Diabetes at age 4, Raynaud’s phenomenon at age 12

The boy was diagnosed with type 1 diabetes when he was 4 years old and treated “without complication.” At age 12, a first instance of Raynaud’s phenomenon was noted to affect his hands. In Raynaud’s, the fingers and toes feel numb, prickly, or frigid in response to cold or emotional distress.

He later reported pain, a poorer range of motion in his finger joints, and tight skin along the back of the fingers, and was diagnosed with sclerodactyly, erythema (i.e., redness of the skin) around the fingernails, and thick and tapered fingers. He also had contractures in his finger joints, elbows, and wrists.

Laboratory tests revealed high levels of antinuclear antibodies (ANAs), anti-Ro-52, and anti-Mi-2b; tests for other scleroderma-related antibodies such as anti-Scl-70, anti-centromere, and anti-U1RNP were negative.

Nailfold capillaroscopy, an imaging technique used to analyzed changes in small blood vessels under the fingernails, revealed an “active” scleroderma pattern, including a disorganized microvasculature.

Further examinations found he had interstitial lung disease, a condition characterized by fibrosis or scar tissue in the lungs, and cardiac symptoms — specifically, mild evidence of dysfunction in the heart’s left ventricle. But he had no signs of pulmonary hypertension or scarring in the heart (myocardial fibrosis).

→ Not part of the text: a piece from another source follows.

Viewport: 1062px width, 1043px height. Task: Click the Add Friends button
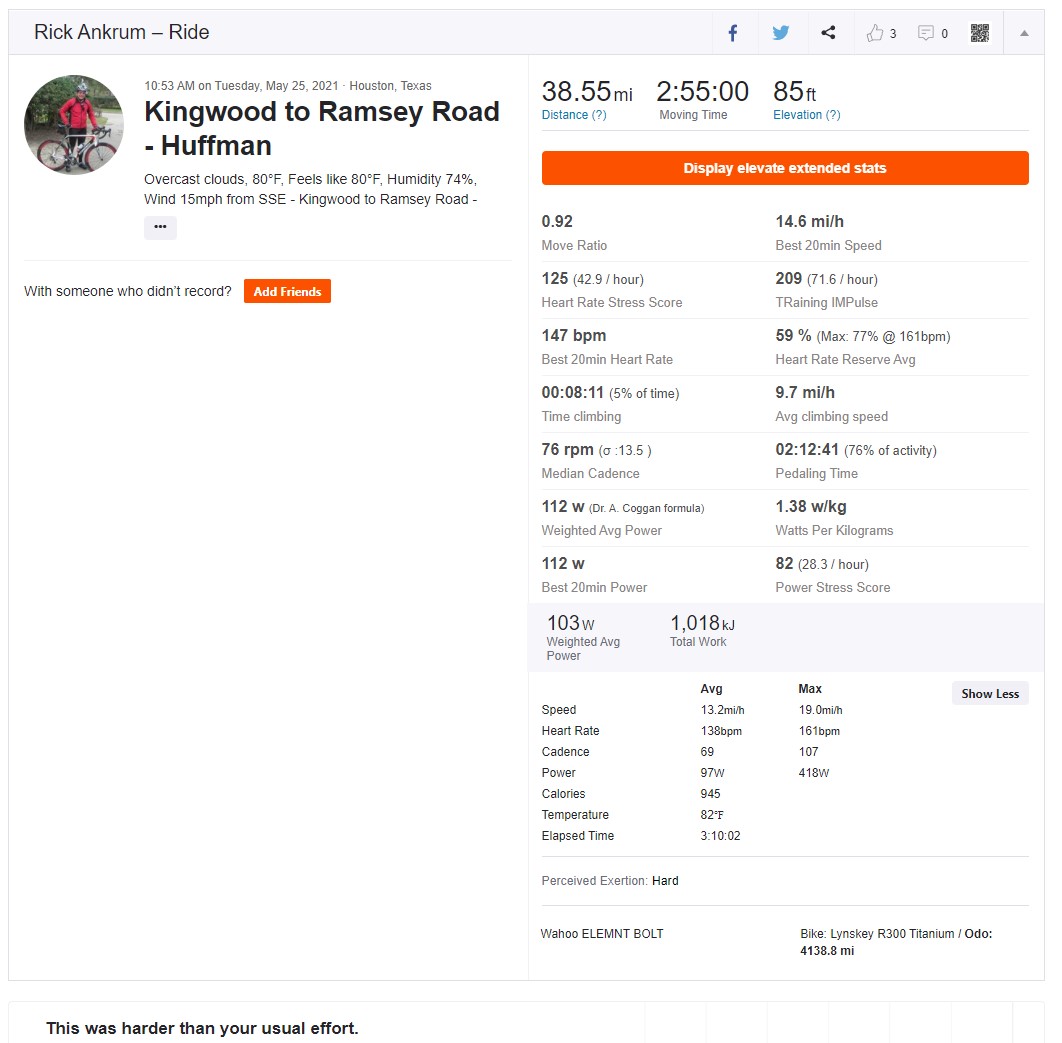point(287,291)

According to established criteria for SSc, the boy presented several symptoms supporting a juvenile SSc (jSSc) diagnosis. He was treated with mofetil mycophenolate at a dose of 600 mg per square meter per day, resulting in a significant improvement in pulmonary function and finger joint range of motion at a follow-up six months later.

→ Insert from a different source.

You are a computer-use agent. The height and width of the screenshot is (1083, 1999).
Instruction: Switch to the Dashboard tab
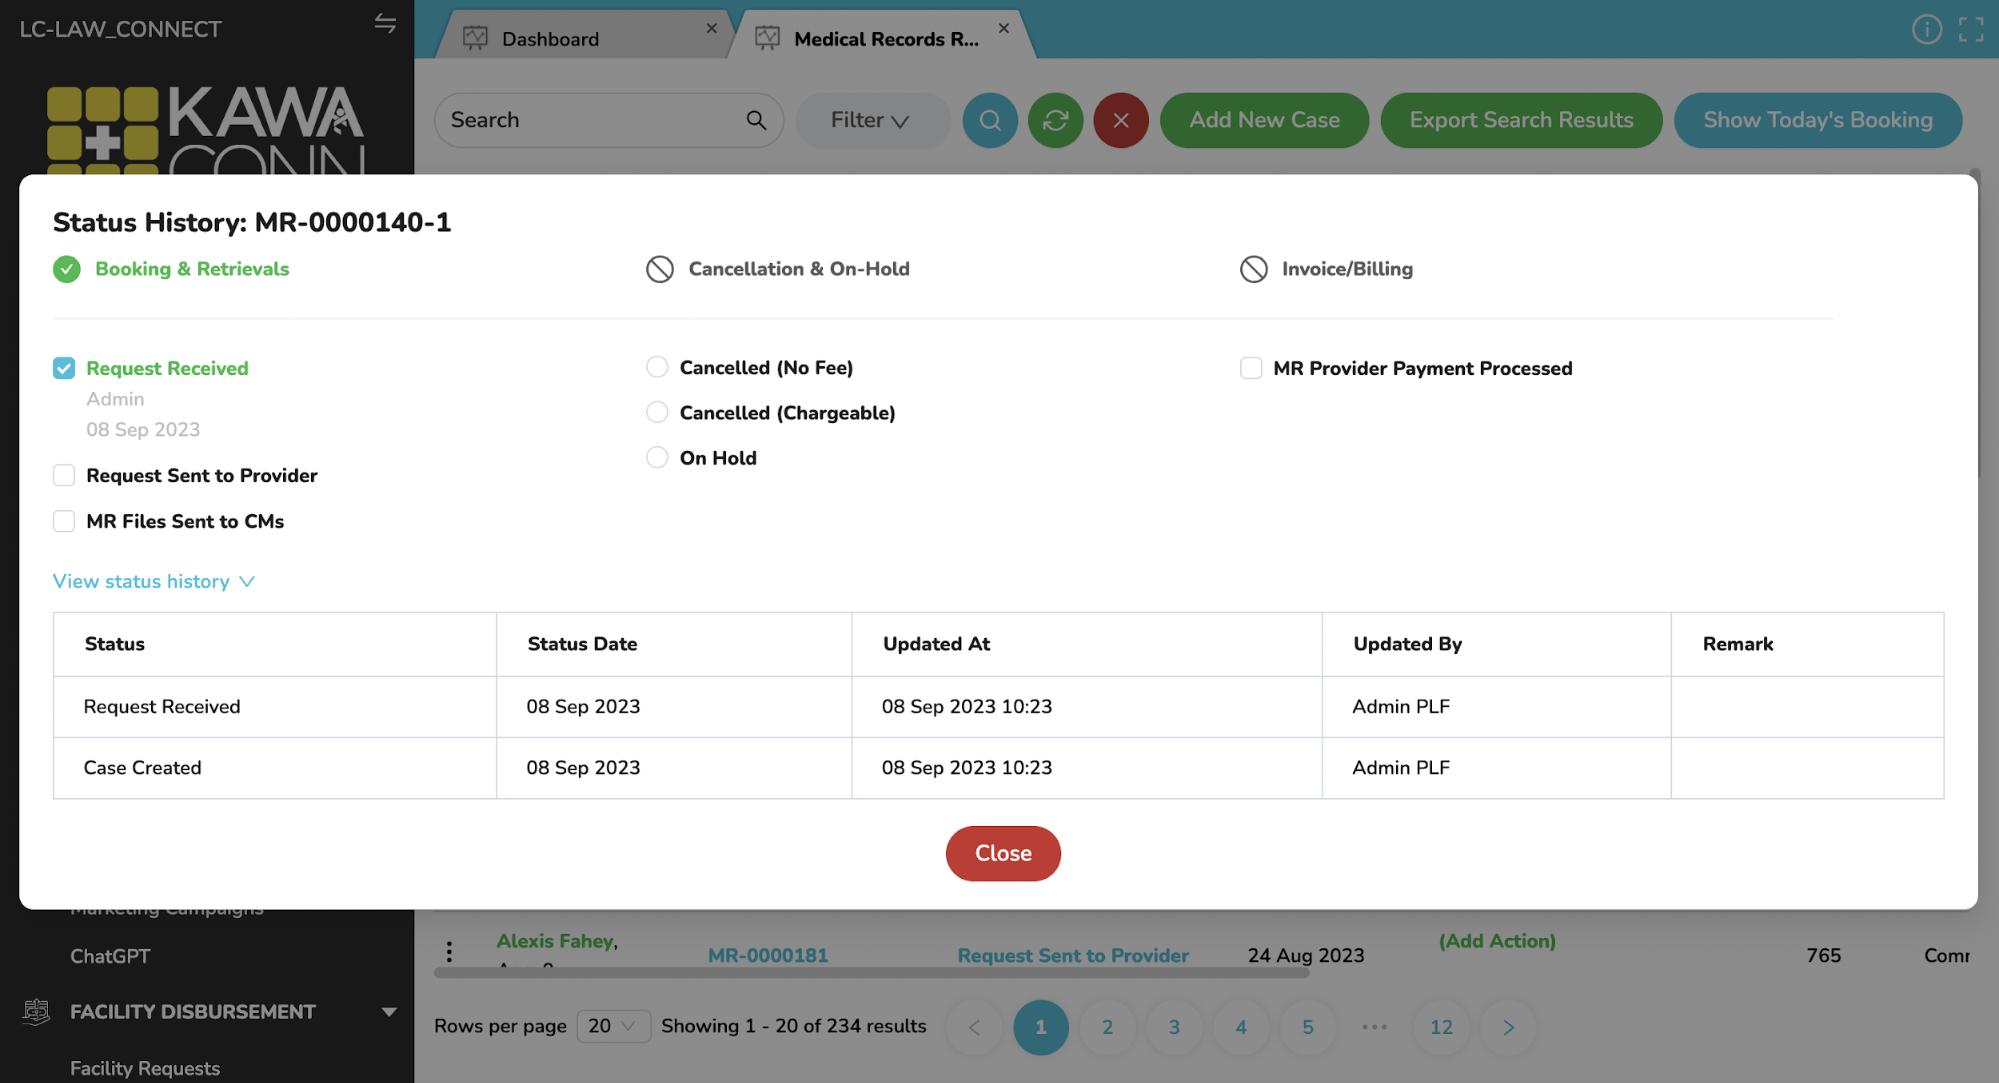click(550, 38)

“The coexistence of [type 1 diabetes] with juvenile systemic sclerosis (jSSc) is anecdotal,” the researchers wrote. “Only three other case reports have described a similar association between [SSc] and [type 1 diabetes].”

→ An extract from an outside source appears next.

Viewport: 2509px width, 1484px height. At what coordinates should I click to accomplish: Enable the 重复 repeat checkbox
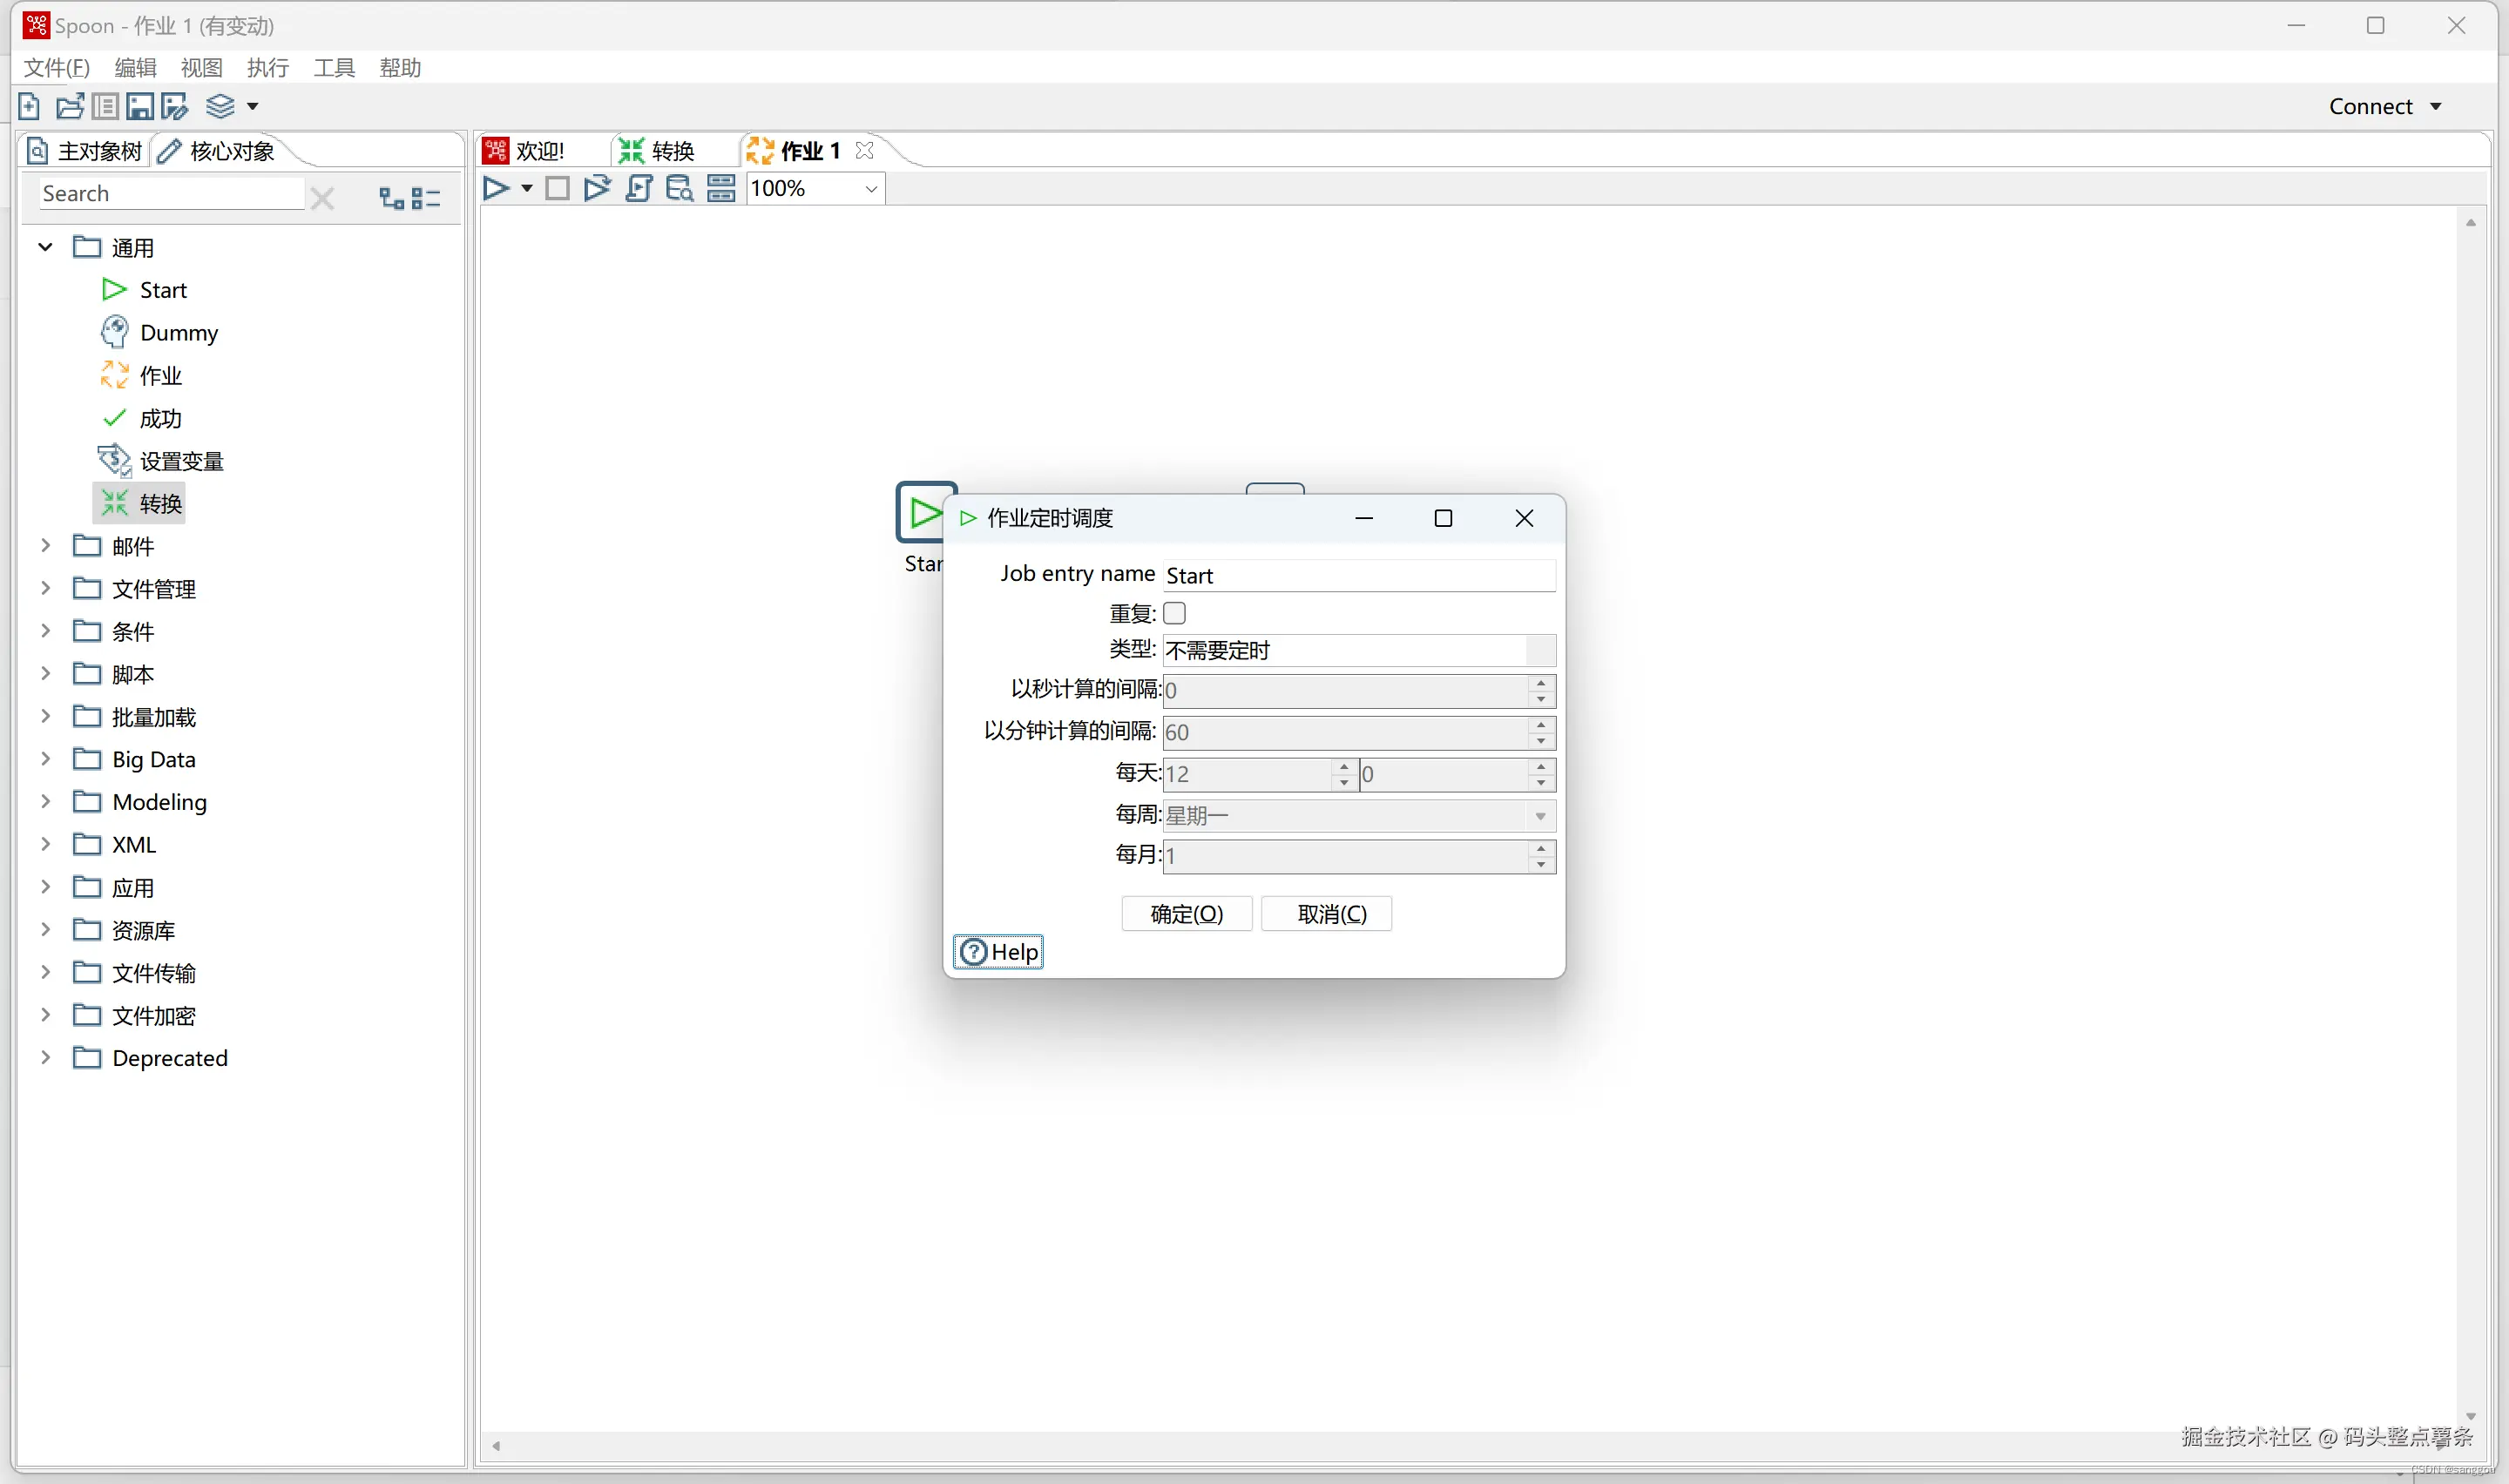(1174, 613)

According to the team, this case posed a “major diagnostic dilemma” in differentiating diabetic skin hardening with limited joint motion from skin changes associated with systemic sclerosis. Some specific SSc aspects, such as Raynaud’s phenomenon, finger tapering, positive autoantibodies, interstitial lung disease, and cardiac involvement, allowed them to distinguish the two conditions.

“The test that most facilitated the differentiation of jSSc from a scleroderma-like syndrome was [nailfold] capillaroscopy, which showed an ‘active scleroderma pattern’ in our patient,” the researchers added.

A “plausible” hypothesis for the co-occurrence of type 1 diabetes and juvenile SSc could be mechanisms behind the microvascular changes common to both, they suggested, noting further research was necessary.

Findings in this case and the three others reported, the team concluded, could “help clarify the pathogenesis of SSc itself and may raise important implications for future treatment strategies … to downregulate fibrosis in jSSc.”